Kellan Quick

Profile
- Position: Cornerback

Personal information
- Born: November 11, 1983 (age 42) Nampa, Idaho
- Listed height: 6 ft 1 in (1.85 m)
- Listed weight: 185 lb (84 kg)

Career information
- College: Southern Oregon
- NFL draft: 2007: undrafted

Career history
- Toronto Argonauts (2007–2008)*;
- * Offseason or practice squad member only

= Kellan Quick =

American gridiron football player (born 1983)

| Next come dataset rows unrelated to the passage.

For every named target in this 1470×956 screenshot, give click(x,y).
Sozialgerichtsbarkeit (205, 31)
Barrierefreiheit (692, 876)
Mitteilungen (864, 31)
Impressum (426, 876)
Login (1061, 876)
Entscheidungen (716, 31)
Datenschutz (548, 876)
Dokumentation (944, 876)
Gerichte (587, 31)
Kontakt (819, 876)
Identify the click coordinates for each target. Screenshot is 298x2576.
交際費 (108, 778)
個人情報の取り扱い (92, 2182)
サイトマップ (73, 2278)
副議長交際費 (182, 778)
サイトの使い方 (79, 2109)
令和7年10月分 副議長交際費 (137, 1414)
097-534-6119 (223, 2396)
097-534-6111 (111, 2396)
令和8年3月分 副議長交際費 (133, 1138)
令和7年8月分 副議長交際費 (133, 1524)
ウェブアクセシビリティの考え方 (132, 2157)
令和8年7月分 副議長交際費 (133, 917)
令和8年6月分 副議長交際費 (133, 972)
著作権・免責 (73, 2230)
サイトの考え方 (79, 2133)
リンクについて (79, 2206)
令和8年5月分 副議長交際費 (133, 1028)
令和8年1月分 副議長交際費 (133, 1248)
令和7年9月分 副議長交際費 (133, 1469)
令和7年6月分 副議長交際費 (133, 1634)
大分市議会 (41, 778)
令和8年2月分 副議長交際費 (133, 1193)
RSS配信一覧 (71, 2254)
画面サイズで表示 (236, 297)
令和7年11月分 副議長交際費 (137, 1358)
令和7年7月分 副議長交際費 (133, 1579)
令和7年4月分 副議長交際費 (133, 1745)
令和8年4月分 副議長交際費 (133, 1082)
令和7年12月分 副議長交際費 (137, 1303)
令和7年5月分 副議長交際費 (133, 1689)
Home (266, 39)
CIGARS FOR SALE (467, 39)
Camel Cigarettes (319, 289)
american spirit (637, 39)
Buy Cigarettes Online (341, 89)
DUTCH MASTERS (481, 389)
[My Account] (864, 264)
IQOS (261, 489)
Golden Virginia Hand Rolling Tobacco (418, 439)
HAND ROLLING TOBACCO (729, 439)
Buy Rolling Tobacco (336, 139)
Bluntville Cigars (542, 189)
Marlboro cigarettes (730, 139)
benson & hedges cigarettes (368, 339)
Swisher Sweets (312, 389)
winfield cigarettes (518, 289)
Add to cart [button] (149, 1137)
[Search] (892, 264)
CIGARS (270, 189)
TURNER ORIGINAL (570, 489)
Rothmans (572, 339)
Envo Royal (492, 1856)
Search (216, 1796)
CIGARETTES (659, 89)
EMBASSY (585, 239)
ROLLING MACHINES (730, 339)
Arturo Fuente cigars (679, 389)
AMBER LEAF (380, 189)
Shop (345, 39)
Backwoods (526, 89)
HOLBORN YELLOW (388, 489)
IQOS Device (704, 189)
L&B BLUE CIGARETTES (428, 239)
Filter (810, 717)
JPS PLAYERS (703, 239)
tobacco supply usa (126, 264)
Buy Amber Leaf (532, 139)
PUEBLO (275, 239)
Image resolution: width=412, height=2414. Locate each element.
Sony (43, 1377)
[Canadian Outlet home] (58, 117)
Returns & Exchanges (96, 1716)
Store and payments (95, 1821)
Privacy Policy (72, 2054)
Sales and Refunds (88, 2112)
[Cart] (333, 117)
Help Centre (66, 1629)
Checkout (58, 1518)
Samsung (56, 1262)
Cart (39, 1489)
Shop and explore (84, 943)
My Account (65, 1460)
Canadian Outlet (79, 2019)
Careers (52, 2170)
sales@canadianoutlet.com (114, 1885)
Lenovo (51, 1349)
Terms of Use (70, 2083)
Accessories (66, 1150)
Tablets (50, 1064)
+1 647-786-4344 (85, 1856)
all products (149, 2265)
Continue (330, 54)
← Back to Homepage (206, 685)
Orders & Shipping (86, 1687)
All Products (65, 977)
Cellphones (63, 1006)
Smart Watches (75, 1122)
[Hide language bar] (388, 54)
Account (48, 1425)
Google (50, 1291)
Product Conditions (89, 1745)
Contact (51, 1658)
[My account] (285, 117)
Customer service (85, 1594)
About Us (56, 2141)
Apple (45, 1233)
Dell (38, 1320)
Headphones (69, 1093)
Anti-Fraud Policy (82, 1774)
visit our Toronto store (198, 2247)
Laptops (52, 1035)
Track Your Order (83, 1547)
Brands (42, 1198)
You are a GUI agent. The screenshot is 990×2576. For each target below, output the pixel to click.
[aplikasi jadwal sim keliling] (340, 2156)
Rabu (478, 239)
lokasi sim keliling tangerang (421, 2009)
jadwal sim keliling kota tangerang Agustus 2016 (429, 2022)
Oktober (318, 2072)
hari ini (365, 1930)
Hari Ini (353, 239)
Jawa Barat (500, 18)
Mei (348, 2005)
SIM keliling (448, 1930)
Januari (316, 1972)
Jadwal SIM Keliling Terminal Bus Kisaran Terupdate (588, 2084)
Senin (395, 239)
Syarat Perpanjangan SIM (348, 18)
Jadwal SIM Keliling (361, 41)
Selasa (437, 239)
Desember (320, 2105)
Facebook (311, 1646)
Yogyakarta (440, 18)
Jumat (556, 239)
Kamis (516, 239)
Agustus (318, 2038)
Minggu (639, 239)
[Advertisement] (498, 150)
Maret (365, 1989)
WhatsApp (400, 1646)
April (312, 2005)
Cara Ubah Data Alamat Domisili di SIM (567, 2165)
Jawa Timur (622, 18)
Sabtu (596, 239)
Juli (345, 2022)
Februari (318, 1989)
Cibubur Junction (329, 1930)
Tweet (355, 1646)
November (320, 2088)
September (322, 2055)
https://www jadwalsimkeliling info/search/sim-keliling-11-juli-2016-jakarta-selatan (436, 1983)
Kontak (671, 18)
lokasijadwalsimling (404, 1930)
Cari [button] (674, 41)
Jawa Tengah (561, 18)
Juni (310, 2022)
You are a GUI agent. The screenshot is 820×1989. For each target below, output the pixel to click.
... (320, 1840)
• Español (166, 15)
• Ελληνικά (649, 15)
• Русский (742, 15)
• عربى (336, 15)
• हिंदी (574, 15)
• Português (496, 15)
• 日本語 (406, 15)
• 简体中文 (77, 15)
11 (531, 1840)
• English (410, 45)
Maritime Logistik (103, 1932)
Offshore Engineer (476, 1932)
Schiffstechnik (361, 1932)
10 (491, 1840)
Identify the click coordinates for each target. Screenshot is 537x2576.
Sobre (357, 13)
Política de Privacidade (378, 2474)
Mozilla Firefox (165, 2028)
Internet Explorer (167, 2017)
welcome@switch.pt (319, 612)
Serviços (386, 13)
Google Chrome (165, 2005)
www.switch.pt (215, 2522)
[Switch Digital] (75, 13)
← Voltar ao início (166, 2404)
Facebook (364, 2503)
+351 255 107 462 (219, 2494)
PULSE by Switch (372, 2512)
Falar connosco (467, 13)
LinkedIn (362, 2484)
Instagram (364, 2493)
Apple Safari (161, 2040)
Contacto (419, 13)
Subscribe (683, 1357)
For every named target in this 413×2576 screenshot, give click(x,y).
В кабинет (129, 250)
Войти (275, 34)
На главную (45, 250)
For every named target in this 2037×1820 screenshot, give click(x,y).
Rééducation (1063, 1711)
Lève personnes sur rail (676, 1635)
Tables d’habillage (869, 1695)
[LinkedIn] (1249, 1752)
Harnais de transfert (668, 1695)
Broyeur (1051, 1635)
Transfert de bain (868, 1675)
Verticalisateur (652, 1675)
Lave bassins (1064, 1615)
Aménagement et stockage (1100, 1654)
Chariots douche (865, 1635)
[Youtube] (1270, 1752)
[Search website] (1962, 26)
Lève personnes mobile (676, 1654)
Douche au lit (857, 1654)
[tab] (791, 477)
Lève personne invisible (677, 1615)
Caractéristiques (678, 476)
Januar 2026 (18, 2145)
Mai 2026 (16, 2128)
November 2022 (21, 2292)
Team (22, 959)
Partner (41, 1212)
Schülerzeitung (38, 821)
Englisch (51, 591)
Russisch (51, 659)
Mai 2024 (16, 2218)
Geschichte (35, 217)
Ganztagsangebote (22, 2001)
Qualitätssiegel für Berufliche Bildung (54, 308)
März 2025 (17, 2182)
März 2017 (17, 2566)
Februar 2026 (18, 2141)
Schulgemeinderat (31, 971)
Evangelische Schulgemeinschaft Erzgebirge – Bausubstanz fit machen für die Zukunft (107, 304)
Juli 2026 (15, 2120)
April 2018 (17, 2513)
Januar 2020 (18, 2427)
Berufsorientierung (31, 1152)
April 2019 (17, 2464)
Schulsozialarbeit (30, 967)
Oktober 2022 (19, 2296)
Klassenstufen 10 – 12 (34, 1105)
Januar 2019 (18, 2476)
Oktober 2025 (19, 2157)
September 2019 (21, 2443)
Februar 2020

Kellan Quick (born November 11, 1983) is a former professional gridiron football cornerback. He was signed by the Toronto Argonauts as an undrafted free agent in 2007. He played college football for Southern Oregon University.

==Education==
Quick played football and golf at Skyview High School in Nampa, Idaho. He considered dropping the former sport in his sophomore year after the Idaho High School Activities Association announced plans to move golf from the spring semester to fall. He played for the Southern Oregon Raiders from 2002 to 2006. He majored in Business Communication.

==Professional career==
After going undrafted in the 2007 NFL draft, Quick was signed to the Toronto Argonauts on May 25, 2007, and was assigned to the practice squad on June 24, 2007. He spent the entire 2007 CFL season on the practice squad and was re-signed on January 23, 2008. He was released later before the 2008 season commenced.